Financiación

Financiación

Si la pregunta “¿quién financiará a nuestros mayores?” se hubiera hecho hace 30 años, la respuesta hubiera sido muy sencilla. El subsidio de jubilación cubriría todos los gastos de una población que pasará de gastar mucho a prácticamente nada. Si eso fallaba, siempre habría familias extensas que se podían hacer cargo de sus padres y abuelos. Pero las cosas ya no son como antes y los mecanismos de financiación de una sociedad cada vez más envejecida van a tener que cambiar.

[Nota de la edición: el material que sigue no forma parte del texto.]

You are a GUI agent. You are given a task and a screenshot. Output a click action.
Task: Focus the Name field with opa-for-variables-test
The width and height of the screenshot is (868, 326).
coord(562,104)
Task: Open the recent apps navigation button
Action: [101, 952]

No es sostenible que el Gobierno sea el único responsable de financiar a una sociedad más longeva y se prevé que las fundaciones adquieran un papel determinante, así como los inversores individuales. Se han de plantear nuevos mecanismos para que los presupuestos actuales dedicados al cuidado de la salud puedan reducirse o, al menos, ser más sostenibles en el tiempo. Así, invertir en áreas como la prevención de la enfermedad, será una de las herramientas básicas en la nueva tarea que tiene la sociedad por delante en este campo.

Probablemente, asistamos a un cambio en las áreas predominantes de inversión. Proyectos de vivienda intergeneracional, financiación de la tecnología y la creación de un lenguaje común con respecto al impacto de las inversiones son algunas de las tareas que se marcan en la agenda para financiar un mundo con una mayor longevidad.